• What is expected:
Below are the records; tally the lines that include "Sabão" and report only the total.
· · · ·
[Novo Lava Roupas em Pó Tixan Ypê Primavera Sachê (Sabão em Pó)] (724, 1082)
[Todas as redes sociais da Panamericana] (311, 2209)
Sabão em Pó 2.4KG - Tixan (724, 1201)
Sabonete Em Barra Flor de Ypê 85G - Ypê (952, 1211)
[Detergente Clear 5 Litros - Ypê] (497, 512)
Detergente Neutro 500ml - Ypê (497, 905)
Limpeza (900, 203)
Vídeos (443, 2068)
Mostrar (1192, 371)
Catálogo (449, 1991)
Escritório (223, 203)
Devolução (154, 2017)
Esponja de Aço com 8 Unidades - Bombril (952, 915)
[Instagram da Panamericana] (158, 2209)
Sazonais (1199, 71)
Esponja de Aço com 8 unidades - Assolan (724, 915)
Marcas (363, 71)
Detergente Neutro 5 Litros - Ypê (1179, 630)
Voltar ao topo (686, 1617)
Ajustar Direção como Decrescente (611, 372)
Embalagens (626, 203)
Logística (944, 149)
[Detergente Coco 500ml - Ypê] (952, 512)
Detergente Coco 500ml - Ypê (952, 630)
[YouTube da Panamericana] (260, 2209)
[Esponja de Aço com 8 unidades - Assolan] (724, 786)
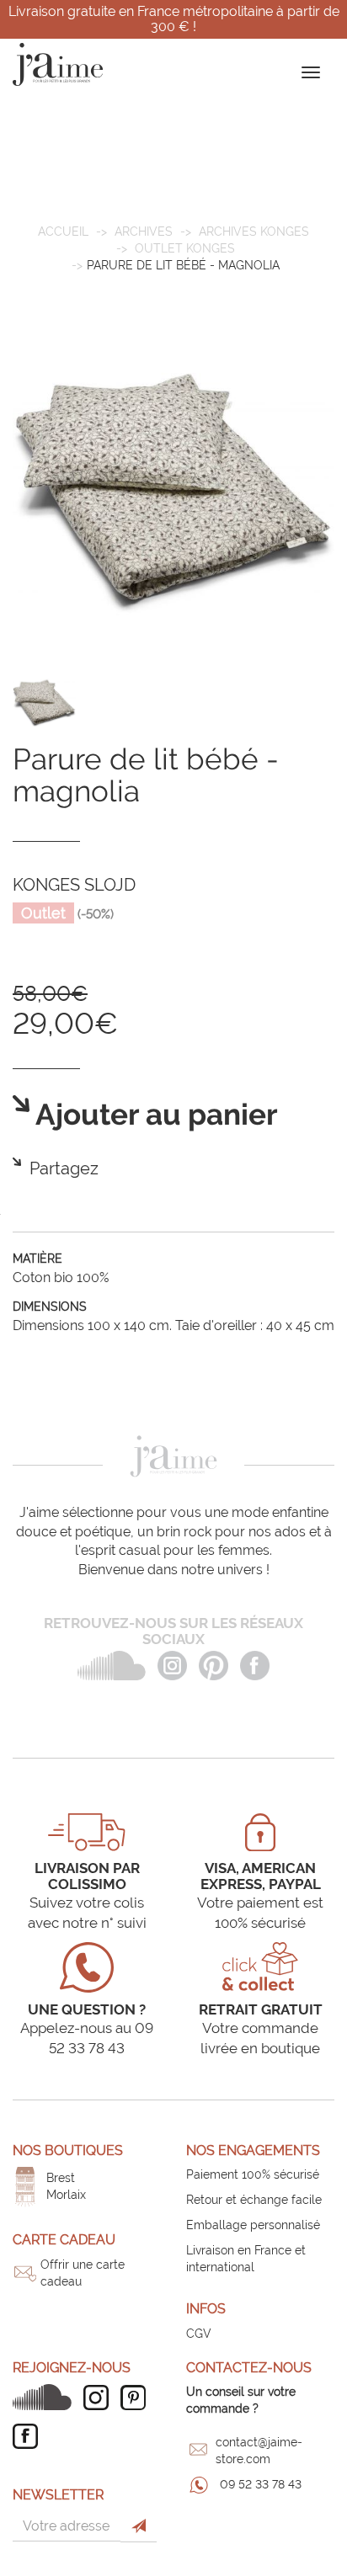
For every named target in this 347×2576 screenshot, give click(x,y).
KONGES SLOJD (74, 885)
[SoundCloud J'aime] (46, 2396)
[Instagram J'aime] (100, 2397)
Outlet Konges (185, 248)
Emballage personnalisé (253, 2225)
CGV (198, 2333)
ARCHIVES (144, 231)
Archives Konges (254, 231)
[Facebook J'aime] (29, 2436)
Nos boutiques (68, 2150)
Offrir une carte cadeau (82, 2273)
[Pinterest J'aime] (137, 2397)
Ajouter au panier (153, 1115)
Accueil (63, 231)
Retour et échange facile (254, 2199)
· · · ·
• Solution:
2